Für eine Spinoff-Serie ist das alles eine schwere Hypothek, sowohl als Herausforderung – wie soll man an einen solchen Hype anschließen? –, als auch als Hindernis – wie kann man all die enttäuschten Fans zurückholen? Aber die Produktion eines Spinoffs war gleichsam unausweichlich. Schon 2017 gab HBO bekannt, dass an der Entwicklung von vier (!) verschiedenen Serien im »Game of Thrones«-Universum gearbeitet würde. Von einer wurde sogar schon die Pilotfolge gedreht; es sollte um Ereignisse gehen, die 1 000 Jahre vor denen um Daenerys Targaryen und Jon Snow stattfinden. Das Projekt wurde dann aber ganz aufgegeben. Mit »House of the Dragon« muss sich nun seit Ende August die erste Fortsetzung im Westeros-Universum vor Zuschauern bewähren. Wobei es nicht nur um den Erfolg und mögliche weitere Staffeln dieser einen Dynastie-Geschichte geht, sondern gleich um das ganze Königreich bzw. »Universe«.
»House of the Dragon« ist konzipiert als Prequel, das rund 200 Jahre vor dem Thronfolge-Streit der Ursprungsserie angesiedelt ist. Die Targaryens herrschen seit mehreren Generationen über die »sieben Königreiche« von Westeros. Paddy Considine spielt König Viserys I. Targaryen, einen zumindest anfangs noch gütigen und anständigen Regenten, der wie viele seiner realen Vorbilder in der Feudalgeschichte das Problem hat, keinen männlichen Nachfolger vorweisen zu können. Bis ins jugendliche Alter hat es bislang nur seine Tochter Rhaenyra (Emma d'Arcy) geschafft. Die macht als taffe Drachenreiterin eine gute Figur und tritt auch sonst schon so arrogant und königinnenhaft auf, dass der Zuschauer aus dem 21. Jahrhundert natürlich sofort begreift, was ihre Bestimmung wäre. Aber Viserys' ganzer Beraterstab, allen voran seine »Hand«, der von Rhys Ifans verkörperte Ser Otto Hightower, ist sich einig: Das Reich würde eine weibliche Herrscherin nicht akzeptieren.
Die Konflikte der ersten Staffel sind also vorgezeichnet: Wie wird Viserys, der ab Folge 1 am Körper zu verfaulen beginnt, seine Nachfolge regeln? Wird sich Otto mit seinen Intrigen durchsetzen? Wie wird Rhaenyra mit den Zurücksetzungen umgehen? Oder wird es Prinz Daemon (Matt Smith), ihrem bösen Onkel gelingen, die Königreiche ins Chaos zu stürzen?
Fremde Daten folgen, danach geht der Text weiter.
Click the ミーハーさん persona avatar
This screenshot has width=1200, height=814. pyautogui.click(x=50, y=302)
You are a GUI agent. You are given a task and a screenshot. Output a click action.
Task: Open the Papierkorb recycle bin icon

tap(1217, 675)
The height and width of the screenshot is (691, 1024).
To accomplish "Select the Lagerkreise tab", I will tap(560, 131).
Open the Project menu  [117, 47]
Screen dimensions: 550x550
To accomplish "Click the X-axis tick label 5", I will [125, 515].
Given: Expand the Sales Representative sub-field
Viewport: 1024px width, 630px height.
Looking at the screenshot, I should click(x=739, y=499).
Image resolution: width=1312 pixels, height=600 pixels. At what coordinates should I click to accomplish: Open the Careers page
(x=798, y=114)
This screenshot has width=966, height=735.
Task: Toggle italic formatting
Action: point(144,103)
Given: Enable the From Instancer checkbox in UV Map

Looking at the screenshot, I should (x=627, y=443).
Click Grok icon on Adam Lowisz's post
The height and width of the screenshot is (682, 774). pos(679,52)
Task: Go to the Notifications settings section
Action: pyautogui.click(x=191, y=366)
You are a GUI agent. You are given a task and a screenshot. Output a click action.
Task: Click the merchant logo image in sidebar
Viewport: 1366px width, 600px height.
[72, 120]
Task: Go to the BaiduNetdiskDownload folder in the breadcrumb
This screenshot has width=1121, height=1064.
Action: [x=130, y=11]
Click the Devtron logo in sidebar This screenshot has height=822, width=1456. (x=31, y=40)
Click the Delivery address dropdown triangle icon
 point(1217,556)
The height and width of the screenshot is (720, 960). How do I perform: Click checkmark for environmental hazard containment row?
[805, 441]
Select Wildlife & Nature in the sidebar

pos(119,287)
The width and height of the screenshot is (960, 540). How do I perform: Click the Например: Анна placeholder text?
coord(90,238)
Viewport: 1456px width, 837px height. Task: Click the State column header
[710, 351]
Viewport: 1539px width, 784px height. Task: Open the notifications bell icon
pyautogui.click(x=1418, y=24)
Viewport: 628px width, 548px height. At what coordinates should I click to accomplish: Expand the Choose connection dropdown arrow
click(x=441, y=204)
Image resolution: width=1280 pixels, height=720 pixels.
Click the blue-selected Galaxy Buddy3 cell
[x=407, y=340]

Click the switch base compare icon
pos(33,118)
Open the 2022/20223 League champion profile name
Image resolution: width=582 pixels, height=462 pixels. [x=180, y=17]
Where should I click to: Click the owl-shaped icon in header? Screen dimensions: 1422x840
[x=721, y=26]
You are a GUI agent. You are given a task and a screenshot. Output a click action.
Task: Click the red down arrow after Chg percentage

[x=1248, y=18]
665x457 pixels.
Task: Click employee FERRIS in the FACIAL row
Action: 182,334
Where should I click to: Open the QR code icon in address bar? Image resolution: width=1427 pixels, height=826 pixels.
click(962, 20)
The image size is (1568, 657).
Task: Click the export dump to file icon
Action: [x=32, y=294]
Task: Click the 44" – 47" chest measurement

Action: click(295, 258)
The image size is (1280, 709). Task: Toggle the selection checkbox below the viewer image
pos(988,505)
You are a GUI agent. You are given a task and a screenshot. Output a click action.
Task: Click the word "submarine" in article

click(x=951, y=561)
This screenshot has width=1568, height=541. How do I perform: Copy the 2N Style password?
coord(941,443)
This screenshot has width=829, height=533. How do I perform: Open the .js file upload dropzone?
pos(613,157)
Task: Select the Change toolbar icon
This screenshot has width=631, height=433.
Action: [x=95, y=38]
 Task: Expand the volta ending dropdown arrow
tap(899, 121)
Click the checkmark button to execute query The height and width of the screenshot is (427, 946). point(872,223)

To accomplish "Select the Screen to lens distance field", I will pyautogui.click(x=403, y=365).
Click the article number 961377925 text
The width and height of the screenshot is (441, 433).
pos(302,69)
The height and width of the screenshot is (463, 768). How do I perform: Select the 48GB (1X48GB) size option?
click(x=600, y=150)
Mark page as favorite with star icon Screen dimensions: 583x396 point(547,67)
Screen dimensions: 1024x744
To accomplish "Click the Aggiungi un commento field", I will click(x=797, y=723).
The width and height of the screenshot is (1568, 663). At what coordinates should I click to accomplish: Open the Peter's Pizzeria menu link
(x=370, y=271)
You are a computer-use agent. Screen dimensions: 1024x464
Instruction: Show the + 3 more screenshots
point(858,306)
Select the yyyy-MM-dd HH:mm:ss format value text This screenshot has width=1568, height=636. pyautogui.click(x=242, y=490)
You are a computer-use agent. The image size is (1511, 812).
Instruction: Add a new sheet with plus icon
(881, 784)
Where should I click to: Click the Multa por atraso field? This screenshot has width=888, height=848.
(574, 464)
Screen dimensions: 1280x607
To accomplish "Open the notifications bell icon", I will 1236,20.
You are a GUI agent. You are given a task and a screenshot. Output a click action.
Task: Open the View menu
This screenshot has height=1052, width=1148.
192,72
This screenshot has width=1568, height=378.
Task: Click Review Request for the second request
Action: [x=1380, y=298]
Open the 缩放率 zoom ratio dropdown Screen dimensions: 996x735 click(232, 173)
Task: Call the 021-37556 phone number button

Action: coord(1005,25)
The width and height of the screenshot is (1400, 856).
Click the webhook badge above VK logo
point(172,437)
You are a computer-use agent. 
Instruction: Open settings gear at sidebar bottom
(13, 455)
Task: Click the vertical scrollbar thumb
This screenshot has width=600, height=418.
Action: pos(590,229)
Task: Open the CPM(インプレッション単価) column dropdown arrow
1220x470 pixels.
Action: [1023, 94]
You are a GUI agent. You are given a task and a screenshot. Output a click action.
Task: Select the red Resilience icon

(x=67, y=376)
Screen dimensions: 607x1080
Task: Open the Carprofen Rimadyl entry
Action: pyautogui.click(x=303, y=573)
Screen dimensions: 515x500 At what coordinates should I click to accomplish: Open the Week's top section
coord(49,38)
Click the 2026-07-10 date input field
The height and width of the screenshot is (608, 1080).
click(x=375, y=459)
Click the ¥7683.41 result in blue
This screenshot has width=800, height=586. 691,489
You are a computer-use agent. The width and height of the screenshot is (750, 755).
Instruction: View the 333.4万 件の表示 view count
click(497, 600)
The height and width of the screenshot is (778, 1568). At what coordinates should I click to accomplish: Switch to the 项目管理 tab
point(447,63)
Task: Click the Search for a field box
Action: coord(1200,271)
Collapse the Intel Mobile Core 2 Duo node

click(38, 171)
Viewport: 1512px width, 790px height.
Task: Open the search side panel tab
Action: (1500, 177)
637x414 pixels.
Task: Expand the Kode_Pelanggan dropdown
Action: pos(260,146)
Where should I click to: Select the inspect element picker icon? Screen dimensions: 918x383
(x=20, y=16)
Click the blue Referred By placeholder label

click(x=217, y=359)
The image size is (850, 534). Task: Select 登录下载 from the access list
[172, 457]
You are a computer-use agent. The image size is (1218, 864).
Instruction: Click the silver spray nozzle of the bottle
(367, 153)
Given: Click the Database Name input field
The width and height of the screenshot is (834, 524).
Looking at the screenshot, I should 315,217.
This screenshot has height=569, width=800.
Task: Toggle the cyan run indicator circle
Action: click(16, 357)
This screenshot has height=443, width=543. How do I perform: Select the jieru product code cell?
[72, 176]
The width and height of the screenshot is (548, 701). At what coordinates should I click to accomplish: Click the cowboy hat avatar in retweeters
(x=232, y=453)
Vieles an »House of the Dragon« hört sich vertraut an, sieht vertraut aus, fühlt sich vertraut an. Und doch ist alles auch anders. Ramin Djawadi hat mit seiner Titelmusik versucht, den »sweet spot« zu finden: Das alte Thema klingt an, wird variiert und löst damit einen Mix aus Nostalgie und Erwartung aus. Eine Fülle von expliziten Gore- und Gewaltszenen gleich schon in der ersten Folge erinnert daran, dass sich »Game of Thrones« noch nie für trashigen Horror zu schade war. Dass es auch wieder ausführliche Bordell- und Orgienszenen gibt, wirkt fast schon wie stolzer Trotz gegen den standardmäßig erhobenen Vorwurf der »Sexploitation«.
Vielleicht liegt es an den Folgen, die erst nach und nach zu ihrem Rhythmus finden, oder auch an der Zuschauerin, die sich in der vertrauten Umgebung mit lauter neuen Figuren erst wieder zurechtfinden muss – in jedem Fall nimmt »House of the Dragon« erst nach einiger Zeit so richtig Fahrt auf. Aber dann stellt sich der Sog wieder ein. Tatsächlich spielt das Thema Sex mit Rhaenyra als zentraler Heldin auf interessante Weise eine andere Rolle als noch in »Game of Thrones«. Ansonsten gibt es genug Geheimnisse, Intrigen und Schlachten, um bis Oktober dran zu bleiben.